NEW YORK (ChrisMartenson.com) -- Around here, we like to track things from the outside in, as the initial movements at the periphery tend to give us an early warning of when things might go wrong at the center. It is always the marginal country, weakest stock in a sector, or fringe population that gives us the early warning that trouble is afoot. For example, rising food stamp utilization and poverty levels in the U.S. indicate that economic hardship is progressing from the lower socioeconomic levels up toward the center -- that is, from the outside in.
That exact pattern is now playing out in Europe, although arguably the earliest trouble was detected with the severe weakness seen in the eastern European countries nearly two years ago.

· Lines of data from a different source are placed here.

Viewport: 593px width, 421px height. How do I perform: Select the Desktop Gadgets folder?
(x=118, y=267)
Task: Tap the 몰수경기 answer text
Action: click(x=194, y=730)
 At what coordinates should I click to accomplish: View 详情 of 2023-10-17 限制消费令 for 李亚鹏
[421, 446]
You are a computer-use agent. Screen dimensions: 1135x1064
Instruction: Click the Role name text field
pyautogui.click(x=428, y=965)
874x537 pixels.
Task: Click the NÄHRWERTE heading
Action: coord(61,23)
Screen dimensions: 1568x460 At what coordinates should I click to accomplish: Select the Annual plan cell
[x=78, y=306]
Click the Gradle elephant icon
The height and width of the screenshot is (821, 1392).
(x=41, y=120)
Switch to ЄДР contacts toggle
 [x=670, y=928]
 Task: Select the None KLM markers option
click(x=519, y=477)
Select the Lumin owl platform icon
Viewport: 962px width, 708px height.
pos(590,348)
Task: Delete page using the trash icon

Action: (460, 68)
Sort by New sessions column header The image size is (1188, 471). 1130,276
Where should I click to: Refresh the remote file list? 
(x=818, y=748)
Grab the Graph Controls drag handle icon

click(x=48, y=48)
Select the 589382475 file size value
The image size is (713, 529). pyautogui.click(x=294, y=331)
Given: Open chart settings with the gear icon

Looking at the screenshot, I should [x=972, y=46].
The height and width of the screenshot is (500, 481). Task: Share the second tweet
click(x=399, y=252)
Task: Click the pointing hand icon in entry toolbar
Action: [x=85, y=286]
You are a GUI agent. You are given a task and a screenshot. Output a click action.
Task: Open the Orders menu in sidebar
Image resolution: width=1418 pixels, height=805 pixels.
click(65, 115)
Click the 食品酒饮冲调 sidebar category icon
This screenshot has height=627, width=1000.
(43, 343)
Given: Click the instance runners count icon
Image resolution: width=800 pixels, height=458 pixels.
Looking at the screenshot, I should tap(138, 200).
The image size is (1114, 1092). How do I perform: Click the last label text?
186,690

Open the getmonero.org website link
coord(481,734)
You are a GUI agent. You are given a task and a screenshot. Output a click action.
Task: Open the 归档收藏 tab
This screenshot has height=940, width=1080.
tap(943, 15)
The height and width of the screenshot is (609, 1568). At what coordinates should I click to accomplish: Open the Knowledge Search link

Because of this tendency for trouble to begin at the periphery before spreading to the center, we spend a disproportionate amount of our time watching junk bonds instead of Treasurys, looking at weak sectors instead of strong ones, and generally spending our time at the edges trying to scout out where there are early signs of trouble that can give us a sense of what's coming next. In this report, we explore the idea that Europe is the canary in the coal mine that tells us it is time to begin preparing for how the world might change if the contagion spreads all the way to U.S. Treasurys (which is mathematically inevitable, in our view). At the very core of the global nuclear money reactor are U.S. Treasurys and the dollar. If the dollar's role as the world's reserve currency wanes or even collapses, then the scope and pace of the likely disruptions will be enormous. Of course, we'll be glad to have as much forewarning as possible. Accordingly, it is my belief that if the contagion spreads from Greece to Portugal (or Italy or Spain), and then to the big banks of France and Germany in such a way that they fail, then rather than strengthening the dollar's role (as nearly everyone expects), we should reserve some concern for the idea that the contagion will instead jump the pond and chew its way through the U.S. financial superstructure.